(Dataset rows):
[BEGIN]

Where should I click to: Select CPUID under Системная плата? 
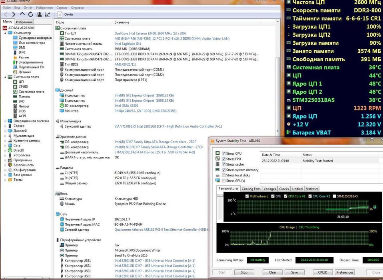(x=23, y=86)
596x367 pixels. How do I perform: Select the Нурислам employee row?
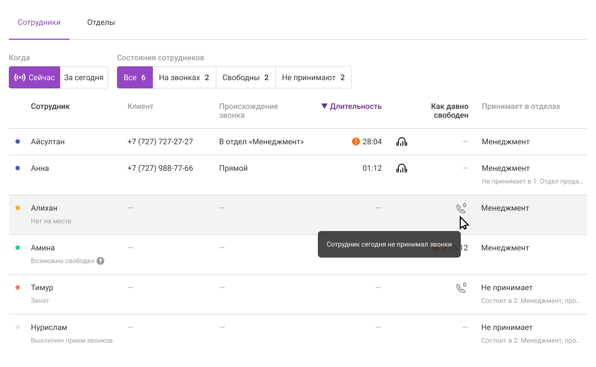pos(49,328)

[END]
[BEGIN]

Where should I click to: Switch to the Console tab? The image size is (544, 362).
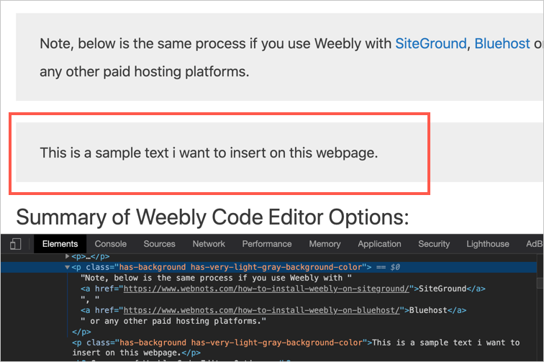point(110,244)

[END]

(Task to carry out):
Could you repeat the part of the listing that opens with the line containing "Where should I click to: Switch" and closes with the line containing "point(110,244)", both ends included, leaving the pictures out?

(Answer to this exercise):
Where should I click to: Switch to the Console tab? The image size is (544, 362).
point(110,244)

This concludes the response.